# Task instructions
1 - In the blog post, reproduce word for word the passage that begins at the words "I don't think" and stops after "if that flies.".
2 - Name the conditions that the blog post says have been monstrous lately.
3 - According to the blog post, how often is the writer taking valium now?

# Study text

---

And to make this blog post even longer, I will report that on Monday I started a leave from work.  I am very low on vacation days due to my visits to Rochester, so as of today I'm on FMLA.  (I think.  I can't count.)  My pain has been so nasty recently that I kept having to work from home or come home midday -- even with the standing desk -- and I kept having to work past the workday to finish up because I couldn't concentrate, and I was sleeping all my spare hours away and not eating, and last Friday I woke up and it was all clear.  I said, No, no-no, this is not happening anymore.  On top of all that, my panic/anxiety/agoraphobia has been monstrous lately, which is half the pie that is the whole take-a-break picture.  I am back to taking valium 1x a day, and life is just soooooooooooooooooooooo much easier when I take it.  I am not in space, I actually exist, it is not strange that planets are round, there is not blackness inside everything I see, I do not freak out when the sun goes to the other side of the Earth and I have to wait for it to come back, I am not concerned that atoms have a shelf life, and now that I type this all out, WHY IN THE WORLD DID I MAJOR IN PHYSICS IN COLLEGE?

I don't think I'll be on leave for long.  I'm going to challenge my anxiety over the next few days, going INSIDE buildings!!! and things of that sort.  The pain is more of an unknown.  I think April's steroid injections set it off.  They are messing with my period, so maybe it's tied to that.  One day it is workable, the next day it is stupid.  I've mostly been lying down the past few days, so I'll start challenging the pain too to see where it stands.  Worst case, if the pain is still nasty, I'll ask for flexibility to work from home at least part of the time, to make it an official thing, and see if that flies.

---

# Recorded information
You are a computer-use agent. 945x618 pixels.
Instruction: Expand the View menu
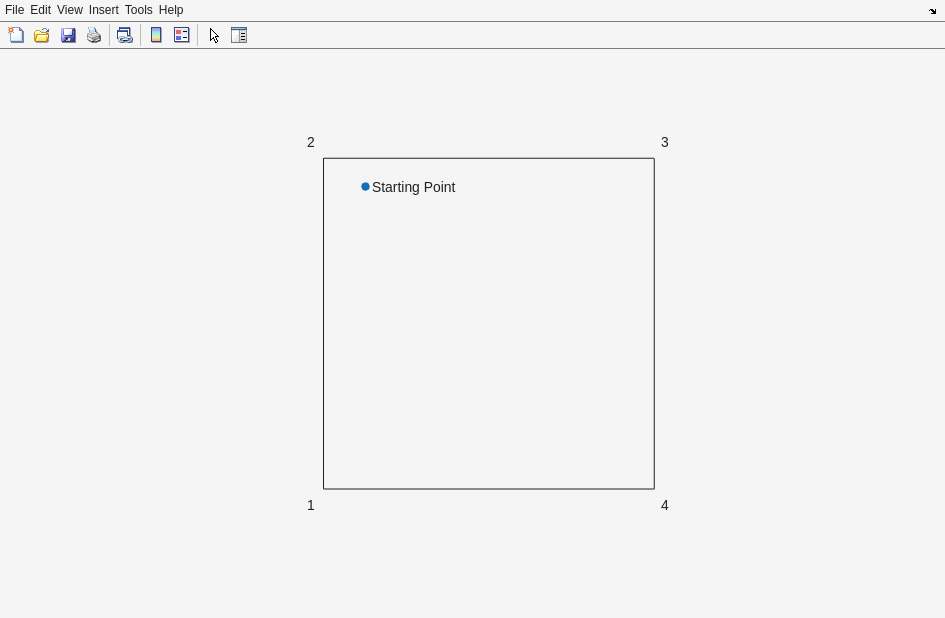pos(69,10)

---

# Written responses
1 -
I don't think I'll be on leave for long.  I'm going to challenge my anxiety over the next few days, going INSIDE buildings!!! and things of that sort.  The pain is more of an unknown.  I think April's steroid injections set it off.  They are messing with my period, so maybe it's tied to that.  One day it is workable, the next day it is stupid.  I've mostly been lying down the past few days, so I'll start challenging the pain too to see where it stands.  Worst case, if the pain is still nasty, I'll ask for flexibility to work from home at least part of the time, to make it an official thing, and see if that flies.

2 - panic, anxiety, agoraphobia

3 - Once a day.